Investigation of the causes of genetic defects relating to hereditary urologic malignancies will be undertaken. These rare disorders result from inherited or newly arising mutations in genes involved in the development and function of different organ systems. As specific disease syndromes are recognized and the responsible genes identified, mutations in individual families can be identified. Correlation of mutation sites with clinical information will help determine how specific gene segments encode important functional protein domains. Families with urologic malignant disorders of known or suspected genetic basis will be enrolled. Genetic linkage studies will include all available family members, while gene sequence analysis will be performed on affected individuals. Unaffected family members or unrelated normal individuals will serve as controls. The family members will be identified by the proband or proband's parent when the initial pedigree is taken. Subjects considered by the investigators to be appropriate for linkage studies will be invited to participate by the local genetics provider or by the investigators, who will then connect these members to their own local providers for enrollment. In our studies of inherited urologic malignant disorders, there may be individuals from renal cancer families who do not undergo clinical evaluation for the presence of an inherited urologic malignant disorder at the National Institutes of Health because of their health problems, geographical location, or personal preference. Even though these individuals do not undergo a clinical evaluation of their suspected inherited urologic malignant disorder at the National Institutes of Health, they may have rare diseases that are extremely important to study.
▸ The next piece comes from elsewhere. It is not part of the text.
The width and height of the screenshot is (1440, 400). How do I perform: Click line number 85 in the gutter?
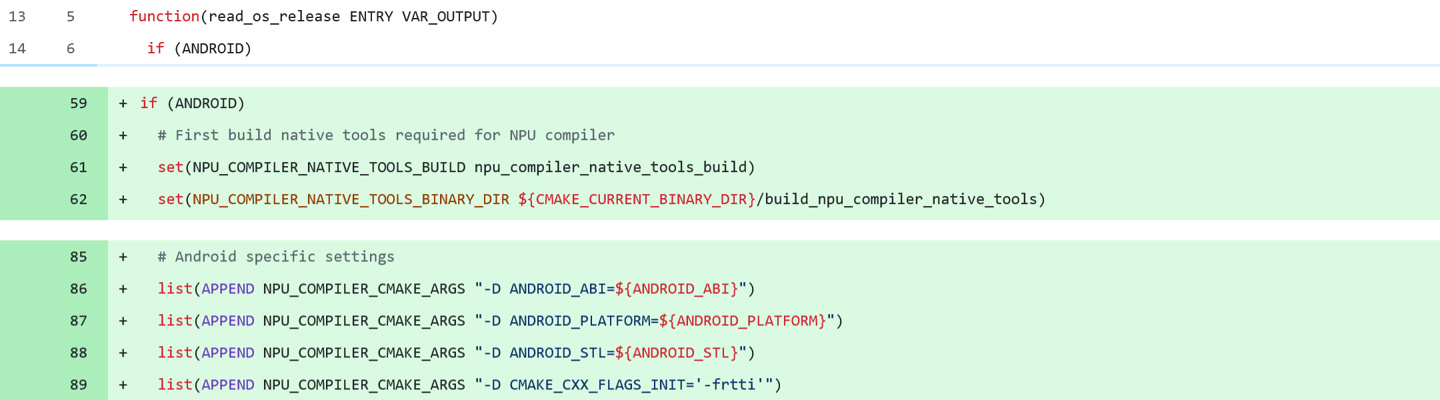point(78,257)
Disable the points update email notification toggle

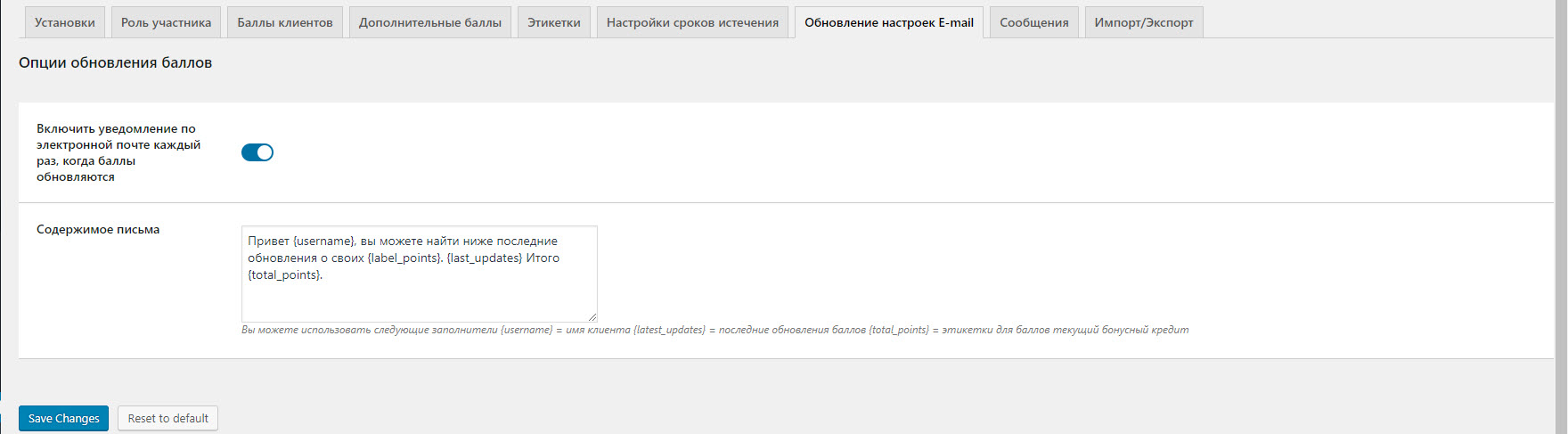[x=257, y=152]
Therefore, we intend to collect blood samples for genetic studies from these individuals to facilitate linkage analysis and disease gene identification. Samples will be collected either by the individual's physician and sent to NIH, or will be collected by NIH physicians at either the individual's off-site location or at the NIH.
The purpose of this study is to identify affected individuals in families with prostate cancer and to use this information to identify genetic markers closely-linked to the disease gene.